So what happens is this: software can cause problems in the world, and the makers are not held responsible. When virus corrupts your files in your Windows laptop, Microsoft is not on the hook. When hackers break banks to steal money, the makers of faulty software that made that easy to happen are not charged. When hackers break into your firm to manipulate your data, you do not return to the software company, suing them for ever selling a product that made that possible.

So, all over the world, the software companies are never faulted. The focus is always on the hackers. There is nothing wrong going after the bad people, of course. The law enforcement will go after them. But no one remembers the person that sold a crappy software product that made that possible, to start with. I am not sure any major software company has been invited by the U.S. Congress to explain why they sell products which are easily hacked.
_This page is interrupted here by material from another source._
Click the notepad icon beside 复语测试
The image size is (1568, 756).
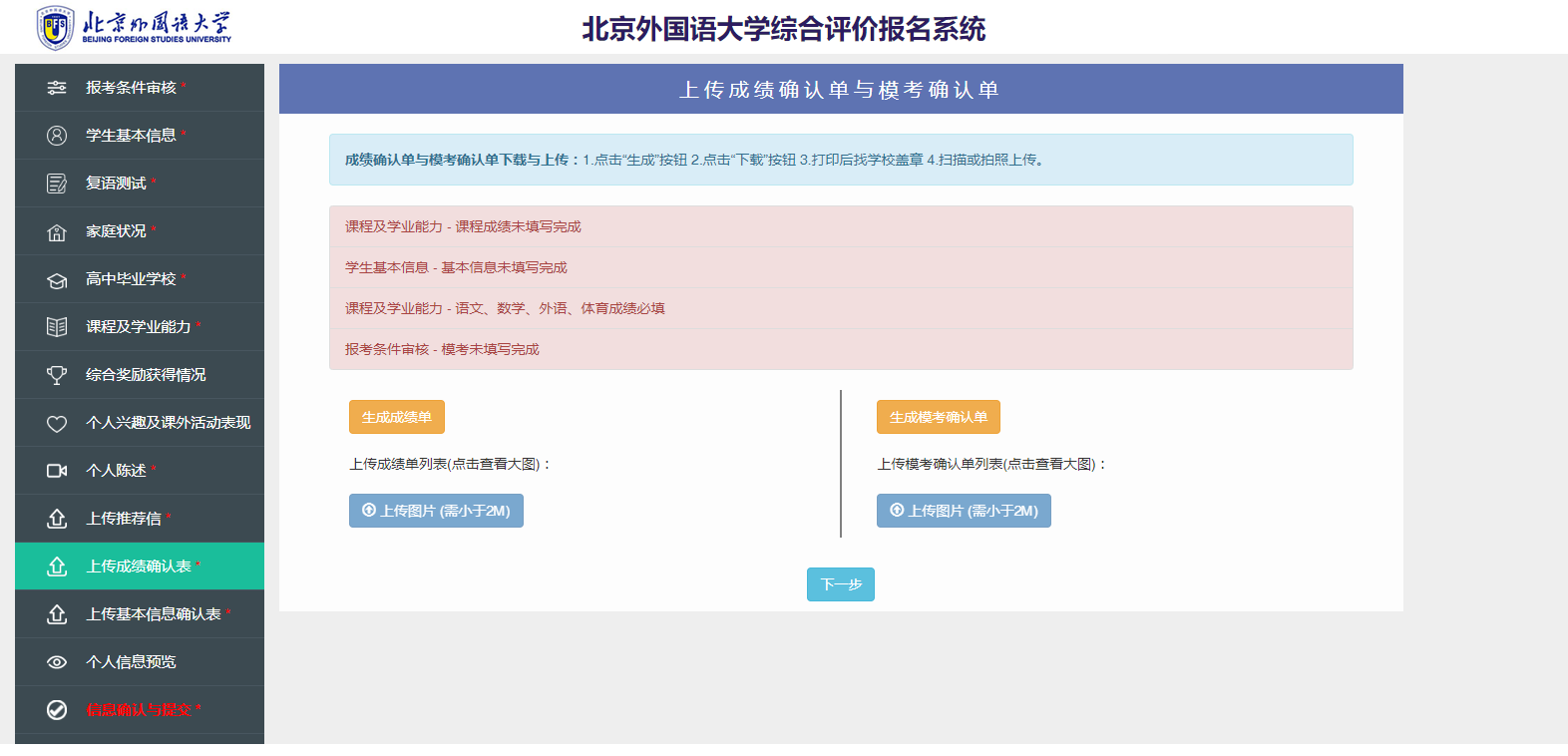(57, 184)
Contrast that to the fire the Congress will send to Ford, GM and Toyota when people are crashing due to faulty cars.

You Never Own Software

Yes, software is one of those products you never own as a company. You have to keep paying licenses to continue to have the rights to use it. Any day you cease to pay the license, you will immediately lose the legal rights to use the product.

Yet, if you are paying and a problem arises like the product has been hacked and your company data stolen, you cannot sue the software firm. You simply rant about hackers. Technically, software ought to be easier to deal with since the users never own the rights. The rights are reserved to the makers. This is far different from cars, for example, where you own all the rights but when challenges come, you still go back to the car makers.

All Together

The most brilliant people in the world are those that architected the structure of pricing software. They elegantly made it possible that value comes to them and risks stay with their clients. Otherwise, there is no reason why the world has not challenged major software companies shipping products which are easily hacked. The makers are brilliant as they have cleverly deflected the burden of product quality with the narratives of hackers being evil.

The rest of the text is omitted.